» **Given task 1**:
Answer each question from the arms deal comments, marking your answers (a), (b) and (c):
(a) In the comment addressed to Chris B (England), what is Russia said to be spending money it cannot afford on?
(b) What does Dan Sayer call the crucial element of the agreement?
(c) Which weapons inspector does Dan Sayer say the US deposed?
» **Given task 2**:
In the arms deal comments, why does the comment addressed to Chris B (England) say it is best to reduce the number of warheads?
» **Given task 3**:
Duplicate the stretch of the arms deal comments from "Chris B, Bedford, England" through "the right direction.".

═══ Page extract

Chris B, Bedford, England

Chris B (England), I understand your point but there are a couple of very significant results of this which have to be positive. Firstly, Russia is wasting so much money it cannot afford on the maintenance of these missiles, which would be far better put elsewhere. Secondly, this poor maintenance means these warheads are dangerous and badly guarded so best to reduce to a number which can be better controlled. The balance for pride requires America to match these cuts despite the fact there are much lower concerns over the security of America's arsenal. I pray for the day when there is none left but feel we must be positive that this is a step in the right direction.
Dave, UK

The deal seems to have more to do with coercing Russia into the NATO fold

Dan Sayer, UK
The crucial element of the agreement is that the weapons are not to be destroyed. There is no reduction. Just a "putting them away for safe keeping"! The deal seems to have more to do with coercing Russia into the NATO fold. If the US were serious about arms control, it would sign up to the relevant international treaties and not depose the weapons inspector Jose Bustani in a series of underhand diplomatic moves which can only be described as bullying unilateralism.

══════
═══ Information supplied

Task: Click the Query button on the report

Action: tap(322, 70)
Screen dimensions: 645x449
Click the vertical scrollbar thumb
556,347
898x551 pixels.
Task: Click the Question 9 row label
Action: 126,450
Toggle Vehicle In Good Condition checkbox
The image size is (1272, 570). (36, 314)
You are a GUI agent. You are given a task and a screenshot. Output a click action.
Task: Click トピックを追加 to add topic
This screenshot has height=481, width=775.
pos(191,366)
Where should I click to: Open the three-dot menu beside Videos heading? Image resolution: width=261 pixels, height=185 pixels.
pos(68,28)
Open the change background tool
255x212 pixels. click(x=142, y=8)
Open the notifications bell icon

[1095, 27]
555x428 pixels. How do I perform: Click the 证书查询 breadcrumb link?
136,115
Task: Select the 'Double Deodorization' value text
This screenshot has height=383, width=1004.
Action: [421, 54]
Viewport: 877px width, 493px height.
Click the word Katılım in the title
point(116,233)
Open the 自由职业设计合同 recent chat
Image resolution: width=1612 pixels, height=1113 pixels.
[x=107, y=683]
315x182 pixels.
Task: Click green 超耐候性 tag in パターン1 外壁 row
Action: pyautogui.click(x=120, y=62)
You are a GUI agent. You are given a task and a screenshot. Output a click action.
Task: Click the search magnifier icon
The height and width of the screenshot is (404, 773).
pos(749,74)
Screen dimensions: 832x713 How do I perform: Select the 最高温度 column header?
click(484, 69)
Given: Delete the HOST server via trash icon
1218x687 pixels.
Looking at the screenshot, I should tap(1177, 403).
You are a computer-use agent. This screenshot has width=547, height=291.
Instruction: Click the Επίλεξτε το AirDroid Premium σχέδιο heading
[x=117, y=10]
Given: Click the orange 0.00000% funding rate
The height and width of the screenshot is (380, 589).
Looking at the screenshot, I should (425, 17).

══════

» **Solution 1**:
(a) The maintenance of these missiles.
(b) The weapons are not to be destroyed.
(c) Jose Bustani.

» **Solution 2**:
The comment says that poor maintenance makes the warheads dangerous and badly guarded. Reducing them to a smaller number would allow them to be better controlled.

» **Solution 3**:
Chris B, Bedford, England

Chris B (England), I understand your point but there are a couple of very significant results of this which have to be positive. Firstly, Russia is wasting so much money it cannot afford on the maintenance of these missiles, which would be far better put elsewhere. Secondly, this poor maintenance means these warheads are dangerous and badly guarded so best to reduce to a number which can be better controlled. The balance for pride requires America to match these cuts despite the fact there are much lower concerns over the security of America's arsenal. I pray for the day when there is none left but feel we must be positive that this is a step in the right direction.